Gentoo is the ultimate Linux operating system for customization. With Gentoo, you build everything yourself, with your own two hands. Gentoo users compile every single program from scratch. This means taking the source code, and building it specifically for their operating system. This has some serious benefits, such as programs running better because they’re built specifically for you.
Gentoo is built from the ground up, and as a result, users are able to control everything about their operating system. Consider using Gentoo if you want to learn about everything there is to know about Linux. It truly is the expert’s distro.

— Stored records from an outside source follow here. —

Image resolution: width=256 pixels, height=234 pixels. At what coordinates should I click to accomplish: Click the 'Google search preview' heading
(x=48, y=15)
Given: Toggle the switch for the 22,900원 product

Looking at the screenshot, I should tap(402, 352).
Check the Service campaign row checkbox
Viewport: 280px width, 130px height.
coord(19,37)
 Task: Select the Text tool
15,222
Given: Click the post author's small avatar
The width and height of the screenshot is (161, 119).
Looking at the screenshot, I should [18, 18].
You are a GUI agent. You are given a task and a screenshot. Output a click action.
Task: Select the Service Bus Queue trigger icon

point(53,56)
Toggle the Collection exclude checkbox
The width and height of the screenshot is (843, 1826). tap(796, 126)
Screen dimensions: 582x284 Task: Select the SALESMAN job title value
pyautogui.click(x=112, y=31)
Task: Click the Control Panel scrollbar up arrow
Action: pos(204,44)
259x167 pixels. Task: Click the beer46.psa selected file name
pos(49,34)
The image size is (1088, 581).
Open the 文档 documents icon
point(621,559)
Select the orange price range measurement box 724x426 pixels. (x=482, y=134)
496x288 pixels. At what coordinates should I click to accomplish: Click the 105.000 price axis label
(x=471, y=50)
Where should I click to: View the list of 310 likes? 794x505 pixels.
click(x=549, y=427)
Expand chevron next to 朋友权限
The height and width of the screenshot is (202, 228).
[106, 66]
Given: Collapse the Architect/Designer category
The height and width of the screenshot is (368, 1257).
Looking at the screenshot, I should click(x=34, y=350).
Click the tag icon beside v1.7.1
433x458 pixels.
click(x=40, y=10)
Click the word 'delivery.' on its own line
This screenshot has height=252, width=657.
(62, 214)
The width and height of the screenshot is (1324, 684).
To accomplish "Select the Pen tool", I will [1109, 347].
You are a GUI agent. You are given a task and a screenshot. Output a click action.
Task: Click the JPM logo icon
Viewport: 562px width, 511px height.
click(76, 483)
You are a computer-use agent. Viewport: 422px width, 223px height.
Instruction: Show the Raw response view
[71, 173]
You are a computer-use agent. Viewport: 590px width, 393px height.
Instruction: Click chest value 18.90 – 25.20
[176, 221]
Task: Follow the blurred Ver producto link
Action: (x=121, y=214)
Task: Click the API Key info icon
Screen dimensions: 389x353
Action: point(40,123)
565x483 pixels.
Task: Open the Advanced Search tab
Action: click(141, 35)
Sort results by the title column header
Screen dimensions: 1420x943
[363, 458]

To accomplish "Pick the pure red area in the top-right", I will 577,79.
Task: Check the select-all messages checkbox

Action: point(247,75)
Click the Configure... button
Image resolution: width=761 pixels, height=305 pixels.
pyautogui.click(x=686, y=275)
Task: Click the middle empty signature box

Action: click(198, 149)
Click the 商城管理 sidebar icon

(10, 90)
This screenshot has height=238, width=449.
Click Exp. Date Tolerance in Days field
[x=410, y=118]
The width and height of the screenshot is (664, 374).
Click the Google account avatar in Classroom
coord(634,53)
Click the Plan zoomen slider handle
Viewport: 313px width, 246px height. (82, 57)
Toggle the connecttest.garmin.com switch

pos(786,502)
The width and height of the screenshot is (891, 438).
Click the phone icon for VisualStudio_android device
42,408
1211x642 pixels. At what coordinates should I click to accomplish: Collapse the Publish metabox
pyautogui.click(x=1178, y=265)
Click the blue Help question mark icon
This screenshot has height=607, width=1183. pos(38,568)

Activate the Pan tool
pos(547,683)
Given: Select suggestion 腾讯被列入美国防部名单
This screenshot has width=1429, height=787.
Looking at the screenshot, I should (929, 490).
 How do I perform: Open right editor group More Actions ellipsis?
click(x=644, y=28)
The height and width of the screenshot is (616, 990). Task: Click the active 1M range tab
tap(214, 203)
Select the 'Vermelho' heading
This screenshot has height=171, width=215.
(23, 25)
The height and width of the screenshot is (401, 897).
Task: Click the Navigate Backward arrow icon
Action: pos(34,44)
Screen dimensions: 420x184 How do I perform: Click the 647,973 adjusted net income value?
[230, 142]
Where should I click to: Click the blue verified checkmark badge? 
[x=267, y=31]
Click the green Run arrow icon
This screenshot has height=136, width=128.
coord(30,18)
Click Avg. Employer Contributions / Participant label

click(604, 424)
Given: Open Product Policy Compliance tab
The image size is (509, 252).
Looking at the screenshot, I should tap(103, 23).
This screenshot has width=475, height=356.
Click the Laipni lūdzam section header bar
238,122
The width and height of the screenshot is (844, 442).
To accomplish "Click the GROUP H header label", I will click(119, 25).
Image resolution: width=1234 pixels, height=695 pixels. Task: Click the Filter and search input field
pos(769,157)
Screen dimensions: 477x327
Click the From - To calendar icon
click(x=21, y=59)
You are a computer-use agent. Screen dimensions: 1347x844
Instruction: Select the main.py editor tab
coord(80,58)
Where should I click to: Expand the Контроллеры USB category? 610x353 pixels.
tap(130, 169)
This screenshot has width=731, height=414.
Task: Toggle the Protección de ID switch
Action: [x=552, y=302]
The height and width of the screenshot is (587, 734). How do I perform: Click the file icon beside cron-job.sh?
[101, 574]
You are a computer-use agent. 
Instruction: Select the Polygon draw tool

A Linux-based operating system that promises to “keep it simple”. Users don’t simply install Arch Linux. Instead, they build it. This makes the operating system perfect for hobbyists, and people who want to customize absolutely everything there is to customize.
This distribution is very, very similar to Gentoo. The only difference is that Gentoo gets a lot more personal when it comes to customization (startup systems, and etc). Additionally, Arch Linux uses pre-compiled programs, so users don’t need to spend time compiling software by hand.
Consider using Arch Linux if you’re tired of the same old pre-configured Linux distributions, and want to make something yourself.
Looking for something reliable and safe? Look no further than Debian. Its been around for a very long time, and prefers stability over fancy new software. Though, just because Debian goes the stable route, that doesn’t mean that it’s for beginners. Using this operating system can be tricky.
That said, if you’re an intermediate Linux user looking for something with serious reliability, do give Debian a try.
Fedora Linux is essentially the free version of RedHat’s Enterprise Linux distribution. It’s considered a “beta” operating system, as a lot of new features that users can expect in newer releases of RHEL, end up here first. Like Debian, Fedora is best used by intermediate users.
There are dozens of Linux distributions out there. To the uninitiated, this may seem confusing, as most other platforms have one operating system, with one UI that everyone uses. The reality is that Linux is a very diverse community, with tons of intelligent, creative people making their own thing with the help of Linux. The diversity of operating systems, and the open-ended community that surrounds it is perceived as a weakness, but the truth is that it is a powerful strength. Take the information presented in this article, and try out some new Linux distributions! Have some fun! Learn, and explore! Soon enough, you’ll figure out exactly what Linux-based operating system you need to be on.